— start DATA ROWS —

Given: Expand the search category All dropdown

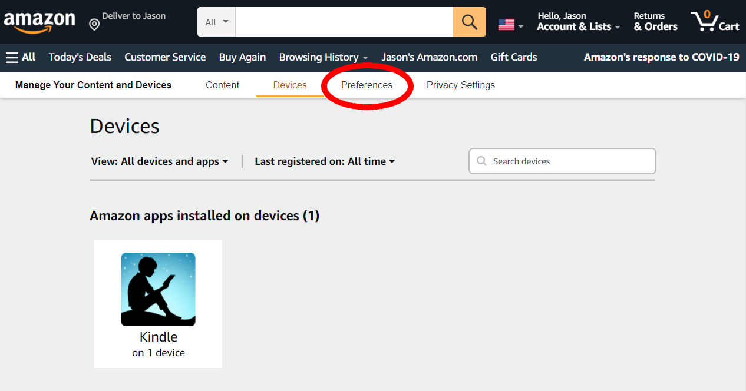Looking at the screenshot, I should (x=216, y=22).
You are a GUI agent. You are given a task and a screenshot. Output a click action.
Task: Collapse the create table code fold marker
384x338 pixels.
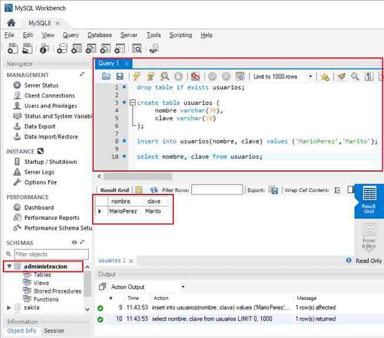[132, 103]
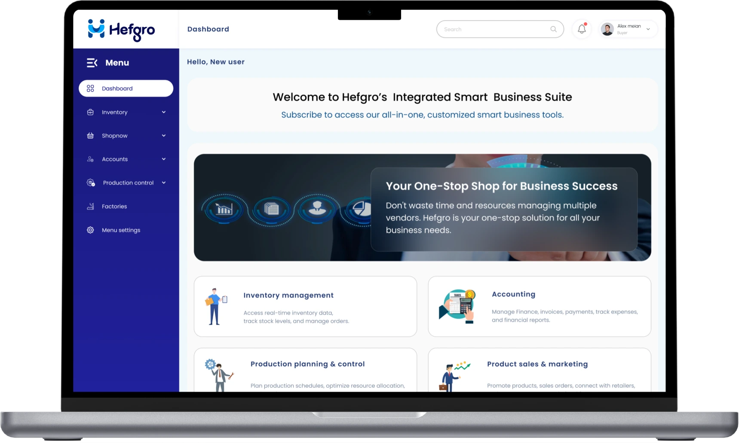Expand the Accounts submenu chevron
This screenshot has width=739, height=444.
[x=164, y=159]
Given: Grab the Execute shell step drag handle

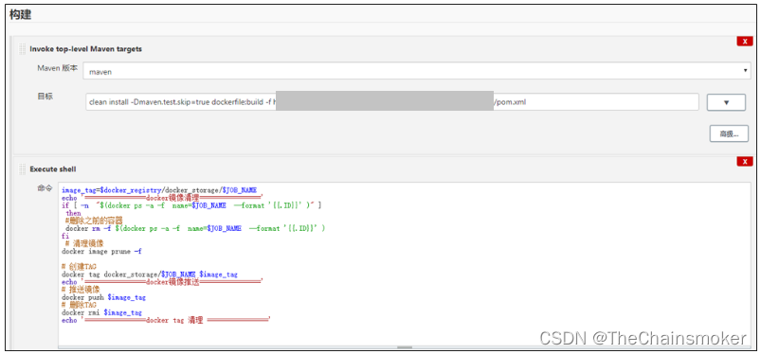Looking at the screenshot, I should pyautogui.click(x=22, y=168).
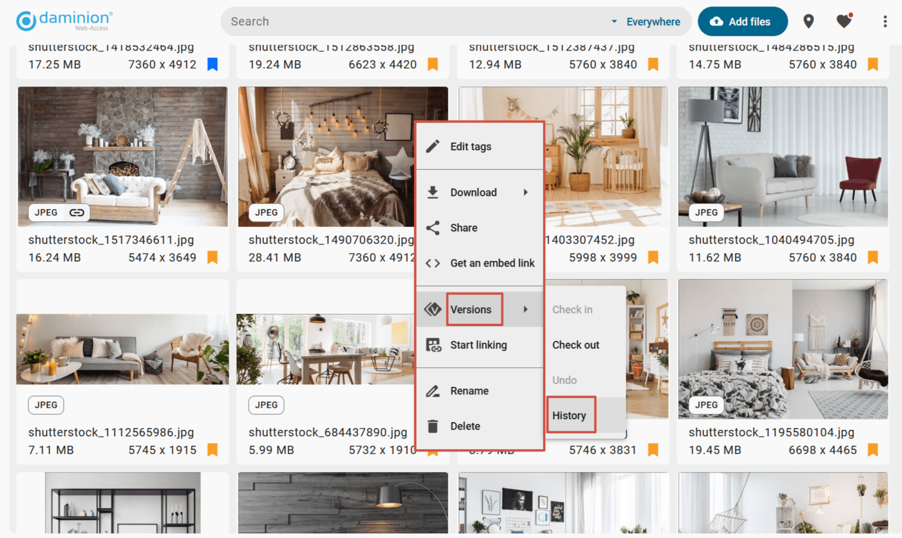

— end DATA ROWS —
— start DATA ROWS —

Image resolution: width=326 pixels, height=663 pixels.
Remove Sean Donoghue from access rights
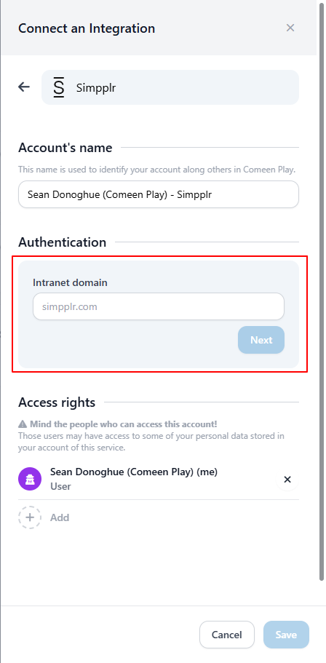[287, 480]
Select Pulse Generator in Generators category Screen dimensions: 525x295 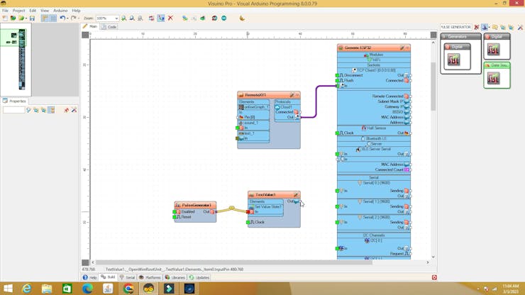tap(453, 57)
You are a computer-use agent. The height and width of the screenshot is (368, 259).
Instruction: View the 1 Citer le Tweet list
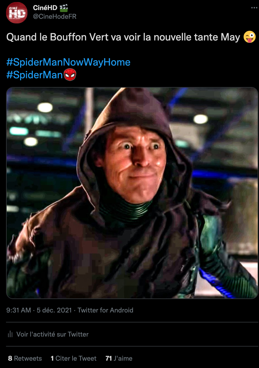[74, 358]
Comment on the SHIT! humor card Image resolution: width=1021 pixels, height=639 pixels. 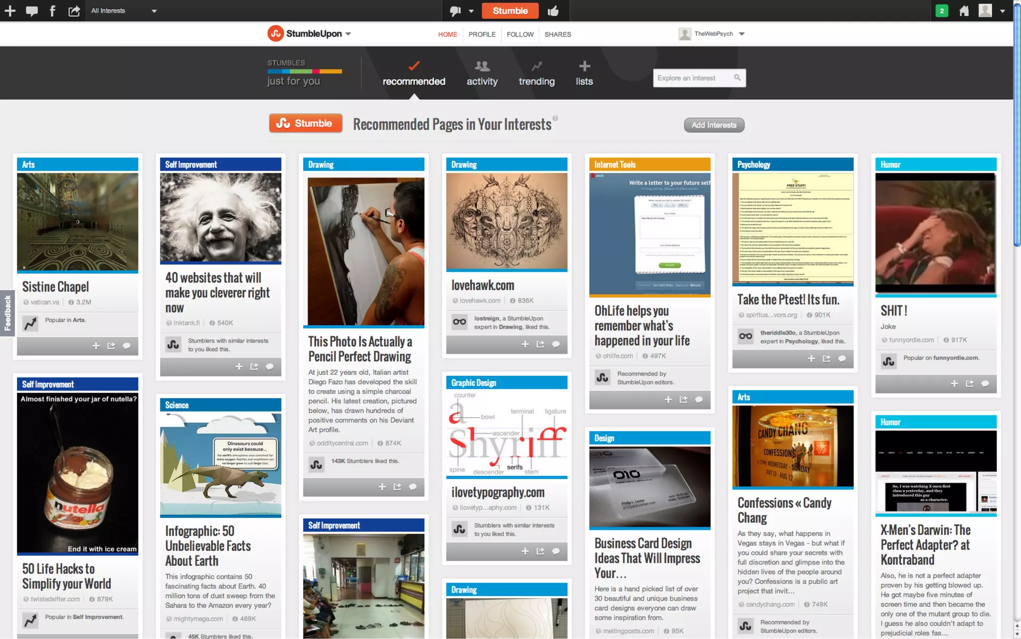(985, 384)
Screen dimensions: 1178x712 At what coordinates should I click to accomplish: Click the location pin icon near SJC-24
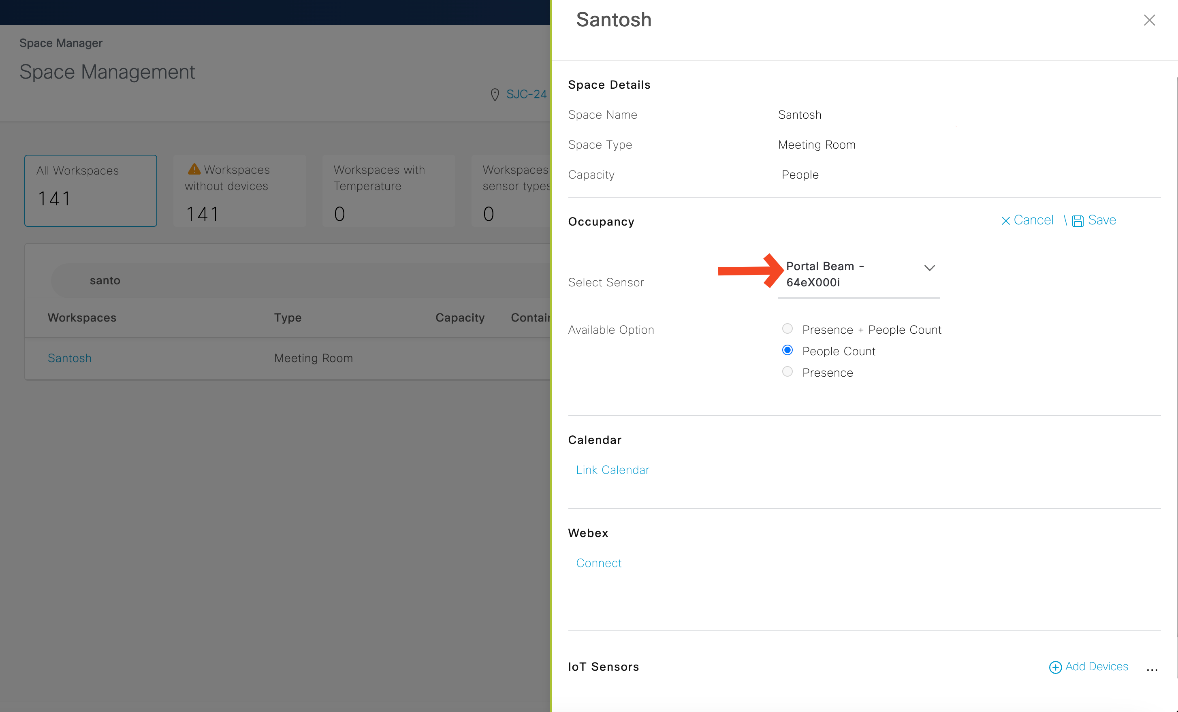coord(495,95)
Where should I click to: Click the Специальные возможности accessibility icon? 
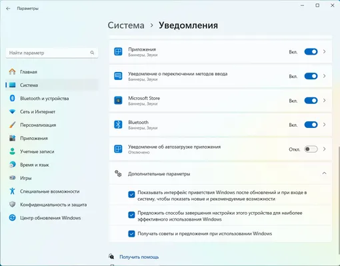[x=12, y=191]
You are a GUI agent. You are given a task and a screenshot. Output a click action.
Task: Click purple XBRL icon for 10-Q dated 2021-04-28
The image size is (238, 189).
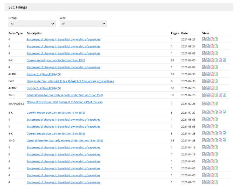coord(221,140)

— end DATA ROWS —

How many lines in the records above contain the word "icon"? Give only the number.

- **ANSWER**
3